WASHINGTON - How the federal government dumps half a million worn-out computers and countless other electronic devices every year may help expand the $5 billion electronics-recycling industry.
The Environmental Protection Agency and General Services Administration are considering new rules for contract recyclers as it starts requiring agencies to dispose of old computers, monitors and other "e-waste."
The agencies said they will decide next year on which third-party certification it will apply to its electronics recyclers under the National Strategy for Electronics Stewardship unveiled this summer.
Green recyclers and traditional scrap haulers are at odds over the certification standards, one of which would ban exporting computer trash along with other restrictions. Both sides agree that the federal agency mandate could transform the industry.
"By some estimates, the federal government goes through 10,000 computers a week," GSA Administrator Martha Johnson said in an Aug. 9 statement. "Requiring that each of those machines end their useful lives at a certified recycler could mean big business."
The EPA/GSA strategy could have indirect consequences for how the electronics-recycling industry is structured if it picks one certification over another for its vendors, said David Daoud, personal-computing analyst for International Data Corp. in Framingham, Mass.

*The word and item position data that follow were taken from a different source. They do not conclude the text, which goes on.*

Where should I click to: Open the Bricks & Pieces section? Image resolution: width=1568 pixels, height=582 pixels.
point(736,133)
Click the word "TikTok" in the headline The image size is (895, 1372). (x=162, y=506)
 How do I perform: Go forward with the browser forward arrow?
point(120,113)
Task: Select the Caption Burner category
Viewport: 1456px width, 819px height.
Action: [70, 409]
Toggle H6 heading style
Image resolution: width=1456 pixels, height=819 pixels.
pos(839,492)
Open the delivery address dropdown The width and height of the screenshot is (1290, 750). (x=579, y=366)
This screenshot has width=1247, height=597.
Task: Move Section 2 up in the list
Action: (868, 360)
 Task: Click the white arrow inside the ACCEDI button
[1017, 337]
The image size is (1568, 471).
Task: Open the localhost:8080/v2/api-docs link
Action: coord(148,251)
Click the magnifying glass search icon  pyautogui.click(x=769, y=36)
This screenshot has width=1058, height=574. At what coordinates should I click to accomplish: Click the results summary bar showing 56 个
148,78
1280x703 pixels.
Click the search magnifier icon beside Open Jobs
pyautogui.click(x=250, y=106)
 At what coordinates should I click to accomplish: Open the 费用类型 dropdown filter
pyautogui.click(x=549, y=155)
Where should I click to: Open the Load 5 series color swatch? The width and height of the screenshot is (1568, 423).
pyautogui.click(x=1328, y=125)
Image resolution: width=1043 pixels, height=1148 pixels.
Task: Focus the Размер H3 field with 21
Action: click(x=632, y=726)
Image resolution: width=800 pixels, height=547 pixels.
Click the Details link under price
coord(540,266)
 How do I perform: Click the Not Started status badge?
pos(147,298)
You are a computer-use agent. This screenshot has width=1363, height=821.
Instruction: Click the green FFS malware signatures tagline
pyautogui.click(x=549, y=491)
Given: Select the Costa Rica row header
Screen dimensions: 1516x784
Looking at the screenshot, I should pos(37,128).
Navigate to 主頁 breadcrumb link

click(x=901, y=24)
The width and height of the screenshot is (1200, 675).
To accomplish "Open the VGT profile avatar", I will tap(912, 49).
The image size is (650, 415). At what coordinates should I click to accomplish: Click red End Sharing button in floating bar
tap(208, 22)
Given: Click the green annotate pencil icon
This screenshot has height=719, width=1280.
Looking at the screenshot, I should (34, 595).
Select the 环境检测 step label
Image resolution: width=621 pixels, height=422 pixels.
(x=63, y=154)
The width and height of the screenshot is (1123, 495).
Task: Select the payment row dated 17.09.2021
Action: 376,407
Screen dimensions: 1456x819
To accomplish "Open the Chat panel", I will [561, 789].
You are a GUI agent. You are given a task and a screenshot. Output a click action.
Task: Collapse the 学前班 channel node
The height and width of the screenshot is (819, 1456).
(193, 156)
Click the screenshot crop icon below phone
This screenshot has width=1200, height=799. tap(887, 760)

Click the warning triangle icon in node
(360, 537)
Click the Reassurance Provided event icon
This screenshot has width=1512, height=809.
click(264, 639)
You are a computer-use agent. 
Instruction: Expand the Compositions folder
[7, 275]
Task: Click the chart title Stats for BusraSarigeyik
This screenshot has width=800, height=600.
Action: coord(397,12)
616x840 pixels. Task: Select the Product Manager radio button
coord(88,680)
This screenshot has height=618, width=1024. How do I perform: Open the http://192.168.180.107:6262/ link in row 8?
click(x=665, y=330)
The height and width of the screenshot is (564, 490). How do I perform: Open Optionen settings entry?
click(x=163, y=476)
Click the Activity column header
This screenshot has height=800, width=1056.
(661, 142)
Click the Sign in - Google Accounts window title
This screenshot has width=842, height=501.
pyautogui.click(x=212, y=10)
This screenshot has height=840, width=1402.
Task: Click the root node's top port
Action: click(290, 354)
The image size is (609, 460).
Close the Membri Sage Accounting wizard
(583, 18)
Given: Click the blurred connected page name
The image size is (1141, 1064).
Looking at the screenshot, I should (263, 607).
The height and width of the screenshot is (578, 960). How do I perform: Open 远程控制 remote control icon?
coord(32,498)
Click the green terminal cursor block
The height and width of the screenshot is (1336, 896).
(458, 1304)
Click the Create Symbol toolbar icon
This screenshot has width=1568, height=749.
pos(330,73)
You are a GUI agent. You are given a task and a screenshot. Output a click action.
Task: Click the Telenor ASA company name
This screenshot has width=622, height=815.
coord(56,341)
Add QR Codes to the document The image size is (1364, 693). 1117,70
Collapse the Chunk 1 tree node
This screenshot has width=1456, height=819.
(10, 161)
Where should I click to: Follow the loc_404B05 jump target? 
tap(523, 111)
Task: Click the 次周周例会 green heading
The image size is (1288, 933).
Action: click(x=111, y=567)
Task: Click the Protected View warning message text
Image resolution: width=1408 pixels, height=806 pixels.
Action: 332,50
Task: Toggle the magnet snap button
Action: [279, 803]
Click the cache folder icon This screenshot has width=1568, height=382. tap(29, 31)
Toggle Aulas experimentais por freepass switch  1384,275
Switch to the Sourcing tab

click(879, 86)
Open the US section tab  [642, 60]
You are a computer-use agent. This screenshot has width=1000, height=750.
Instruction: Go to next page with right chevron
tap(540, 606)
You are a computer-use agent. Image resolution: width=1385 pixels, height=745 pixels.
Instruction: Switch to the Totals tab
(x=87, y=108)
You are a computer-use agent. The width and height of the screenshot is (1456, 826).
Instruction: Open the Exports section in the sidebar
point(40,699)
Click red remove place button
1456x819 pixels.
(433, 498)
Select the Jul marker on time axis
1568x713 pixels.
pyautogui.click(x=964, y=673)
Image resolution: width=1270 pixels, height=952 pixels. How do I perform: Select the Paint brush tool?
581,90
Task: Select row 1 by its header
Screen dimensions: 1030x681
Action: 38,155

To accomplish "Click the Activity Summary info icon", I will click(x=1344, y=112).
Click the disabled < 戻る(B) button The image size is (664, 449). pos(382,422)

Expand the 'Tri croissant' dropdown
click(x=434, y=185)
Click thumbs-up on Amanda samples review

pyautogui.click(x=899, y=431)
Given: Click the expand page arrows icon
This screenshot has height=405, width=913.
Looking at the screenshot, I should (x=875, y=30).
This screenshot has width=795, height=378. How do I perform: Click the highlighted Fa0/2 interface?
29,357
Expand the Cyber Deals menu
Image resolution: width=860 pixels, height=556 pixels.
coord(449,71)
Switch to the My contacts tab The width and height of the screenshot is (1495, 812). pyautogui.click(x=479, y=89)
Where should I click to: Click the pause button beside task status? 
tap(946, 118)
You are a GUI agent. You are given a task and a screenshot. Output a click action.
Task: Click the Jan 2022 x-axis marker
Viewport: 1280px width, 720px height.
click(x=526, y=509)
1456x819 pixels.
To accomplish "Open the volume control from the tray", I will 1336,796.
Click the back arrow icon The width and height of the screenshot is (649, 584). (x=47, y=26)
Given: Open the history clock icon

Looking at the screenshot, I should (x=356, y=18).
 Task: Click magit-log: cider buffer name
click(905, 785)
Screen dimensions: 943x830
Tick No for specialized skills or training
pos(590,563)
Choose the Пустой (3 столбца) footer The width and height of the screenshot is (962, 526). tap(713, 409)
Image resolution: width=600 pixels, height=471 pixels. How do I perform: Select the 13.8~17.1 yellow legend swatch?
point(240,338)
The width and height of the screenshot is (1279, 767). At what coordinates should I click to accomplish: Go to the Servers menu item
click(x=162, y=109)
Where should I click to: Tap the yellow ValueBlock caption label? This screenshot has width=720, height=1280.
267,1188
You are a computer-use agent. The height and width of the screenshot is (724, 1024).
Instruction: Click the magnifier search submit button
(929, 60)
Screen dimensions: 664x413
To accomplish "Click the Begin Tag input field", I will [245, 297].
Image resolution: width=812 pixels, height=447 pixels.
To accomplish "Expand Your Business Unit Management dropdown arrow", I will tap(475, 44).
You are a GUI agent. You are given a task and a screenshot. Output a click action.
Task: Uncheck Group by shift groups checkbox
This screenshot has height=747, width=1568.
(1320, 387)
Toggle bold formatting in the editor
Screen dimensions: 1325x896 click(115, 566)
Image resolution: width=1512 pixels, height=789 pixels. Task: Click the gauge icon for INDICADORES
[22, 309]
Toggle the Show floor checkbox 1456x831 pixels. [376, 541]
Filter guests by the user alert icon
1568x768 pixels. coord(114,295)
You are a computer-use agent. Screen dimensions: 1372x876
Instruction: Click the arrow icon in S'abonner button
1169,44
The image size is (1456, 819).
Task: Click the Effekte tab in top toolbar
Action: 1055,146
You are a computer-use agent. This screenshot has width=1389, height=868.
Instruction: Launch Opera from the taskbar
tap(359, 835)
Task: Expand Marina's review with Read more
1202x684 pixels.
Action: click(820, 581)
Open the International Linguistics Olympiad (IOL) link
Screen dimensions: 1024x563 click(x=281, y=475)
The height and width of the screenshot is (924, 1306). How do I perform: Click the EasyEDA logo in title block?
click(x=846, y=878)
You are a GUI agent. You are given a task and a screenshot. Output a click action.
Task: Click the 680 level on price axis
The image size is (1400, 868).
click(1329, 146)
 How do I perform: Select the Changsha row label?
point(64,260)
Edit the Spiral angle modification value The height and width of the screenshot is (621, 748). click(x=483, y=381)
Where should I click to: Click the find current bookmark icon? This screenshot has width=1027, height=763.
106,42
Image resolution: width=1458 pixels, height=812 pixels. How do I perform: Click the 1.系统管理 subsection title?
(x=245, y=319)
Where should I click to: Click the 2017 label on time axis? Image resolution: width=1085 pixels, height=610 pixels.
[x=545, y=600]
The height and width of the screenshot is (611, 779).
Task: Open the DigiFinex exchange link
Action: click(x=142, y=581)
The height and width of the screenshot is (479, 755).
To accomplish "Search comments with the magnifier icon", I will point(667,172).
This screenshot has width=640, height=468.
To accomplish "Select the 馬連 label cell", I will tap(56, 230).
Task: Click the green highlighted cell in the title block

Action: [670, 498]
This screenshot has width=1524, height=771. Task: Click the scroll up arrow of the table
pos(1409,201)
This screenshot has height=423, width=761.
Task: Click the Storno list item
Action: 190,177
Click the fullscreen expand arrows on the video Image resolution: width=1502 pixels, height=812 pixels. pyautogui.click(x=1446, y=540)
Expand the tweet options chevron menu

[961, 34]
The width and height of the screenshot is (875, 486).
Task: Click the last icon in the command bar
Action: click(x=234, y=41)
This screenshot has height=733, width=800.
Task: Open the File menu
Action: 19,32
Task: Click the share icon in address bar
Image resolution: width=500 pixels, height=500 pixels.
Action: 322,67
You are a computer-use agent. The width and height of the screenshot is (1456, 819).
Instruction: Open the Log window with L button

The U.S. electronics-recycling industry employs 30,000 people and accounts for $5 billion in annual revenue, Daoud said. That amount could double if consumers follow the lead of federal agencies and companies, he said.
Kenny Gravitt, chief executive officer at Global Environmental Services, an e-waste recycler in Georgetown, Ky., that reclaims copper and aluminum from circuit boards and other components, says the entire U.S. economy would benefit from the export ban.
"I would like to see an edict come out that there will be no more exporting of electronic waste," he said. "When that happens and the GSA opens up the playing field to qualified and serious recyclers, it'll create jobs."
Gravitt's three-year old company has added 100 employees to process electronics for companies including Japan's Canon Inc. and Konica Minolta Holdings Inc., attracting GSA's Johnson for a visit last month, he said. The company plans to pursue a GSA multiple-award schedule contract for environmental services.